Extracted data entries

◆ ◆ ◆ ◆ ◆

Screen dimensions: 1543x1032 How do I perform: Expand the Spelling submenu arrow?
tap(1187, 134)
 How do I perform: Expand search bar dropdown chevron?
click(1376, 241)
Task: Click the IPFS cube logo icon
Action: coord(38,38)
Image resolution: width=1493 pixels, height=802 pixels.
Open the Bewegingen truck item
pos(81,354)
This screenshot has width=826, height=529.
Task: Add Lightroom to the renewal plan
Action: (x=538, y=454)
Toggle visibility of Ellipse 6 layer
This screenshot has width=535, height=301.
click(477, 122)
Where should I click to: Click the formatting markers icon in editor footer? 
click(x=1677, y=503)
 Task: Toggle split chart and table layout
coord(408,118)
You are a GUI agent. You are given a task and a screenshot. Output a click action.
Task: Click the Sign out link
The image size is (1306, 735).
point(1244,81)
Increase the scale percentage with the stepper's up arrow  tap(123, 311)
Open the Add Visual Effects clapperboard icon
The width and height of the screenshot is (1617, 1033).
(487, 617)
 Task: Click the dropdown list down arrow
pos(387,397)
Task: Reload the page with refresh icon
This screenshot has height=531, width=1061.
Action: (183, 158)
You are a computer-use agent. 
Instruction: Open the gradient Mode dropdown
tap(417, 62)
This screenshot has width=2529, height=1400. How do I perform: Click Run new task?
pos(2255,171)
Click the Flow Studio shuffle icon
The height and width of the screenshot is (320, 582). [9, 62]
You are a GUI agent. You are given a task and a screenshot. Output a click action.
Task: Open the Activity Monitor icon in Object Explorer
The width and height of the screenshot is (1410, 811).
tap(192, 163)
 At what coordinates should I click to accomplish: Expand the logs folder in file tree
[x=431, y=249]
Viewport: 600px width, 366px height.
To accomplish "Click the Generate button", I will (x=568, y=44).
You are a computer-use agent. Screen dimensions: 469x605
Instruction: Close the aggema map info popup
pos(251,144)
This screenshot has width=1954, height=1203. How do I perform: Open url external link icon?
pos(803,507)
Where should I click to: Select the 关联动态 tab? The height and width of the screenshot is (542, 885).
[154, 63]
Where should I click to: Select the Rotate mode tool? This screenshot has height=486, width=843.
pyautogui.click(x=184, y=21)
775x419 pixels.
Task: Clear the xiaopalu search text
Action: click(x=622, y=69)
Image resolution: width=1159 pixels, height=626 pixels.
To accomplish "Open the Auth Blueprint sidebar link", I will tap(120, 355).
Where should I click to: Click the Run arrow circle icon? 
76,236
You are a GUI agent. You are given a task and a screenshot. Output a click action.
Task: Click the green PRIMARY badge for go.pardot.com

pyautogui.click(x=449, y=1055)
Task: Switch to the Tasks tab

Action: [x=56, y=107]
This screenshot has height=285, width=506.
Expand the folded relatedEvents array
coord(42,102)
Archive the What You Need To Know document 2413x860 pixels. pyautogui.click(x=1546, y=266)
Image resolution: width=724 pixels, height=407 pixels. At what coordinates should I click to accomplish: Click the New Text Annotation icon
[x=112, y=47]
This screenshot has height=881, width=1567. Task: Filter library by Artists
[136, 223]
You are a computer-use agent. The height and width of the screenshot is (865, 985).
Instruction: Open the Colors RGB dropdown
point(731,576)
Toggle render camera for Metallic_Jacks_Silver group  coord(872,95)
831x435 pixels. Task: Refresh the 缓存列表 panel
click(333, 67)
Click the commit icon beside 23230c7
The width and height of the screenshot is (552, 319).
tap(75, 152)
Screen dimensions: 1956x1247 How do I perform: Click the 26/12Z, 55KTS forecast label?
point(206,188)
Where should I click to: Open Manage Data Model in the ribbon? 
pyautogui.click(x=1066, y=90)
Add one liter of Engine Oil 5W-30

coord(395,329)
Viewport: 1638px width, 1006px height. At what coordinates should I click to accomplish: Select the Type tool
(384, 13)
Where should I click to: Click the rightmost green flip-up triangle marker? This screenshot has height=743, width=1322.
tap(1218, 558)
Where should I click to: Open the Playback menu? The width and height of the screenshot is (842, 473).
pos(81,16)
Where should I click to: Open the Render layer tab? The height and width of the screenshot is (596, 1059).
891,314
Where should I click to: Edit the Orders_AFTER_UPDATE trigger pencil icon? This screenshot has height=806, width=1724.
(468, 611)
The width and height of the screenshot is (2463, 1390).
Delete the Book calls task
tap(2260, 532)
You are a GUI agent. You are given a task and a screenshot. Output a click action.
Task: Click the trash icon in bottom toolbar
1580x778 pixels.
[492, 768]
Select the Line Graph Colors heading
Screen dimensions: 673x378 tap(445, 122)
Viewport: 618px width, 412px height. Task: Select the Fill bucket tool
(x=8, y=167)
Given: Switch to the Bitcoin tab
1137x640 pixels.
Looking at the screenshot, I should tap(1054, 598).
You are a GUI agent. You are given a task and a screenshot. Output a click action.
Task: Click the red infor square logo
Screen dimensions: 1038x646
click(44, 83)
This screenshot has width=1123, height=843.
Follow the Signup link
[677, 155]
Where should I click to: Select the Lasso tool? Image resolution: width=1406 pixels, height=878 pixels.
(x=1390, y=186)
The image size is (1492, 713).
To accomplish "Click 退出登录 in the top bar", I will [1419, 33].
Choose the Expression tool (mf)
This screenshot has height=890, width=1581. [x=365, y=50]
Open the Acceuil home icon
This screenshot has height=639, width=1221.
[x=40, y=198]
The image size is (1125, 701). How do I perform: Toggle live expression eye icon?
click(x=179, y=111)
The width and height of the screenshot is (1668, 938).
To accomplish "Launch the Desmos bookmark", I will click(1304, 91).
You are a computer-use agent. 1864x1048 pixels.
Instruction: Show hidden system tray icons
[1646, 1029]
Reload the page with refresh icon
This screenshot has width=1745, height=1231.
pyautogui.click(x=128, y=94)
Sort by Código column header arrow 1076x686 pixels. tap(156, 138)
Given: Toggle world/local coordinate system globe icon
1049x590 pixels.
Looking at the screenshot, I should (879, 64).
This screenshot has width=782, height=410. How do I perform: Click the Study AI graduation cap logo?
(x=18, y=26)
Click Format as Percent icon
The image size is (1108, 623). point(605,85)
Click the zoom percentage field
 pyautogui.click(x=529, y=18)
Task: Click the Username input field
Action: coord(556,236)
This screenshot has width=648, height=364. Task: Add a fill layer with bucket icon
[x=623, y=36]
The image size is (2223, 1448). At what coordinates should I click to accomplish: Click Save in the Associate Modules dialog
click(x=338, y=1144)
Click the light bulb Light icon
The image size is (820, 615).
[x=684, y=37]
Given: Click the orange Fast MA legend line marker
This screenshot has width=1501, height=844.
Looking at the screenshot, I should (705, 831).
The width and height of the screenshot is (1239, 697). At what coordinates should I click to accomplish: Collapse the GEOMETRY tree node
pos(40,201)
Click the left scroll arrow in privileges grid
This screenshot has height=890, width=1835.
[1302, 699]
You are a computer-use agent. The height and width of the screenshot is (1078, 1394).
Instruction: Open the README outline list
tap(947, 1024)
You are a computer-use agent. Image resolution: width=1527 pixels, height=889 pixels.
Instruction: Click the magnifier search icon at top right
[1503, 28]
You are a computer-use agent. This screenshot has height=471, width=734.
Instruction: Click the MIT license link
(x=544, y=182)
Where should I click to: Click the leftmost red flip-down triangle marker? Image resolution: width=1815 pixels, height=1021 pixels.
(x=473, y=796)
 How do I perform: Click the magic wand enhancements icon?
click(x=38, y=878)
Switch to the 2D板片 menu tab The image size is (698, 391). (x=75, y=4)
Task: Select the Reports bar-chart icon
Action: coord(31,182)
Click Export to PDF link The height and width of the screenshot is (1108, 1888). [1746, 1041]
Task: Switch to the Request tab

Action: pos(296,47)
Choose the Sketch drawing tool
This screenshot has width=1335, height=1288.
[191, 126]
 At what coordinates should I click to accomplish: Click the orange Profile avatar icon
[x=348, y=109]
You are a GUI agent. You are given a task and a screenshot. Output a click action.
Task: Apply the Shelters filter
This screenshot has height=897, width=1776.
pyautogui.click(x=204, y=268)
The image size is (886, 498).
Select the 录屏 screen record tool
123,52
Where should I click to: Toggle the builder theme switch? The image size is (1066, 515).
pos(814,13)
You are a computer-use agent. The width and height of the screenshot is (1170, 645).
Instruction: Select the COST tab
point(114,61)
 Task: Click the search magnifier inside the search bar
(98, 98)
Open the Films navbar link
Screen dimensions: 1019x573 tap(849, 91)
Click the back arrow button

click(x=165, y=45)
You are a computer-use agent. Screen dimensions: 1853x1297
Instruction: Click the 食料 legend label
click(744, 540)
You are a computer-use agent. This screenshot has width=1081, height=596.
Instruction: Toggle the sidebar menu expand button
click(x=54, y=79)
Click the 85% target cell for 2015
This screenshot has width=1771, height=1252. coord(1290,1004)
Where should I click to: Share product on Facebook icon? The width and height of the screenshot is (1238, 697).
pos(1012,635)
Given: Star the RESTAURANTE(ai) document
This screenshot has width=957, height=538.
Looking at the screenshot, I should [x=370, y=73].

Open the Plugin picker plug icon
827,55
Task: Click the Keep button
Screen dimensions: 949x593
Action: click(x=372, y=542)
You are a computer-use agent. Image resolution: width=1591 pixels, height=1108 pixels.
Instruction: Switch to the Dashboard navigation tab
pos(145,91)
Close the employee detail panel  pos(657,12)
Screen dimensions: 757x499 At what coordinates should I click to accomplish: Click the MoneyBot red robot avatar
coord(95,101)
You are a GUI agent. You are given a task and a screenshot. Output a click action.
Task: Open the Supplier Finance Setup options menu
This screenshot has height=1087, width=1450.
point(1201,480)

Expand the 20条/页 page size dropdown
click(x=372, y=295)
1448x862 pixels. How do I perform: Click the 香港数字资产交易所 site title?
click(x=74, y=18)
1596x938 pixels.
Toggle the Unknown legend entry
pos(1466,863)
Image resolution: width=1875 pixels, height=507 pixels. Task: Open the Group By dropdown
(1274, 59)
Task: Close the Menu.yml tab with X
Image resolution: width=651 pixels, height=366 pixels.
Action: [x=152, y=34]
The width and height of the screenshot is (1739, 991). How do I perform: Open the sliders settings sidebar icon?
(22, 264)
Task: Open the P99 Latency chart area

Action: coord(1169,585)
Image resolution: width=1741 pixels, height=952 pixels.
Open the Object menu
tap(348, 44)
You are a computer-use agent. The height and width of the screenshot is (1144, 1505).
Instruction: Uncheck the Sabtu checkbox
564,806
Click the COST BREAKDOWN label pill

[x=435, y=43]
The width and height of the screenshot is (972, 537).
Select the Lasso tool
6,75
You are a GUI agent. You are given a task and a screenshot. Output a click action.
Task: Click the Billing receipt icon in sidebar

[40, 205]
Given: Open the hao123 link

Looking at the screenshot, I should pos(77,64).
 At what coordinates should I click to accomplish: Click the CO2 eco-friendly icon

◆ ◆ ◆ ◆ ◆

-- WHAT YOU WILL DO --
All that belongs in the answer is an exact copy of the lines from the start of the records above through the line with "Image resolution: width=1493".

-- ANSWER TO THE PROBLEM --
Screen dimensions: 1543x1032 How do I perform: Expand the Spelling submenu arrow?
tap(1187, 134)
 How do I perform: Expand search bar dropdown chevron?
click(1376, 241)
Task: Click the IPFS cube logo icon
Action: coord(38,38)
Image resolution: width=1493 pixels, height=802 pixels.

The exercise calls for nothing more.